A. Référence de la décision
- Cour de cassation,
- Ordonnance du 17 Octobre 1979
- Numéro d’inscription au répertoire général : 78-40.755
B. Parties
- Demandeur : Bernard
- Défendeur : Société Entreprise Générale de Transit (EGT)
C. Contexte et objet de la décision
- Litige relatif à la rupture du contrat de travail de Bernard, ancien employé de la Société de Transports Internationaux Walon, devenu salarié d’EGT.
- Bernard conteste la décision de la cour d’appel qui a jugé que la rupture de son contrat de travail était de sa propre responsabilité et qui a débouté sa demande de paiement d’un rappel de rémunérations et d’une indemnité de licenciement.
D. Moyens des parties
- Bernard soutient que les modifications unilatérales du contrat de travail par EGT lui étaient imputables et que cela justifiait la rupture.
- Il argue également que la proposition d’EGT de modifier le mode de calcul de son intéressement dénote un manquement à ses droits.

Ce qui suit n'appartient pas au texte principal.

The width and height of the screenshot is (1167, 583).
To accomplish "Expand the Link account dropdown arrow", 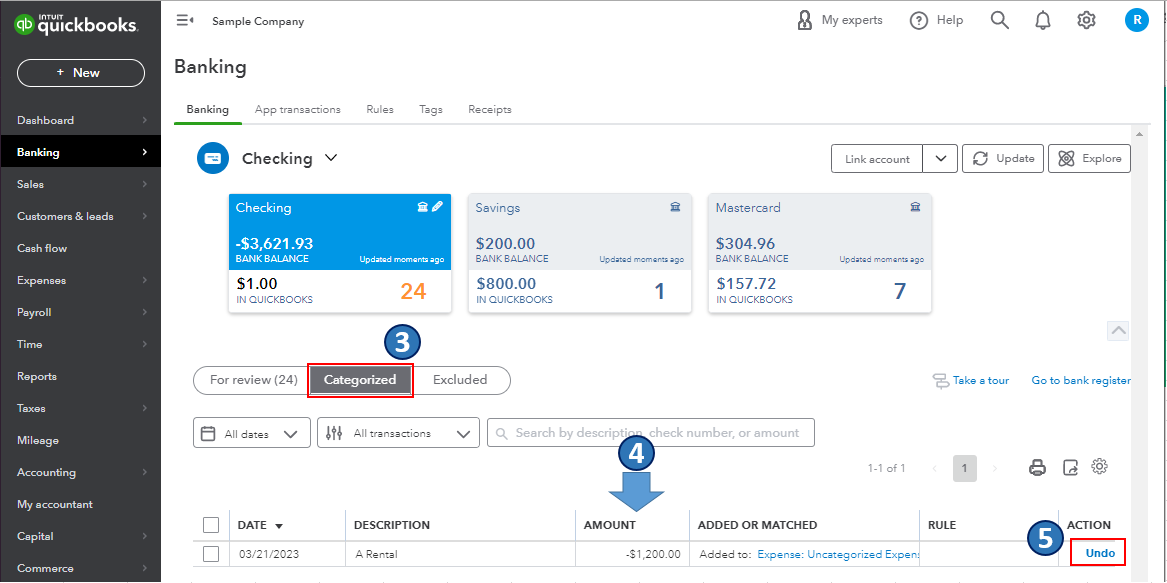I will pos(940,158).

- Bernard critique aussi la condamnation à payer une indemnité de préavis, considérant qu’il n’était pas responsable de la rupture.
E. Réponse de la Cour
- La Cour rejette les moyens de Bernard, considérant que les changements apportés au mode de calcul de l’intéressement étaient acceptables.
- Elle confirme que la décision de rupture du contrat est bien imputable à Bernard, qui a notifié cette rupture uniquement en avril 1971, après une période de désaccord prolongeant son contrat.

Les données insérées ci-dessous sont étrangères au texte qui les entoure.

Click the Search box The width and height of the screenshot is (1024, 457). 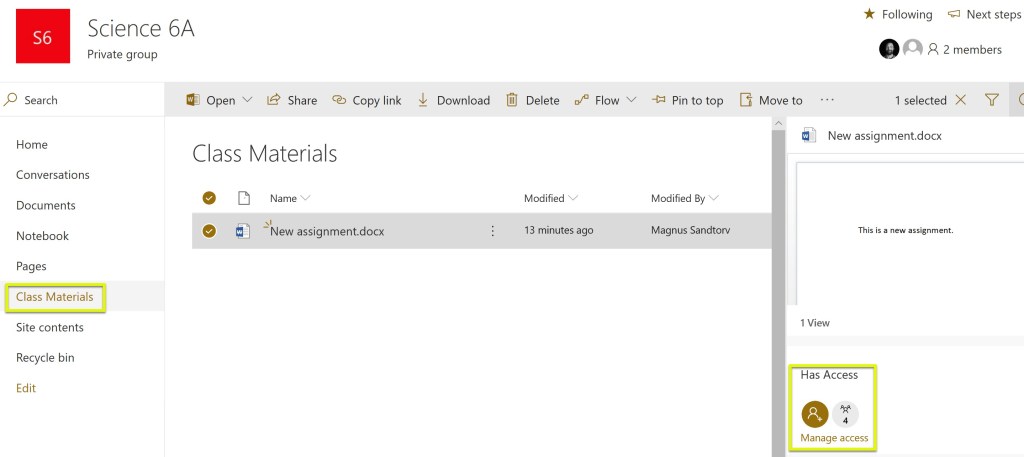tap(80, 100)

- La Cour estime que les preuves étaient suffisantes pour justifier la condamnation d’indemnité de préavis.
F. Conclusion
- Rejet du pourvoi de Bernard contre l’arrêt rendu par la cour d’appel de Paris le 6 octobre 1977.
- Confirmation que la rupture du contrat, ainsi que les décisions relatives aux rémunérations et à l’indemnité de préavis, sont valides.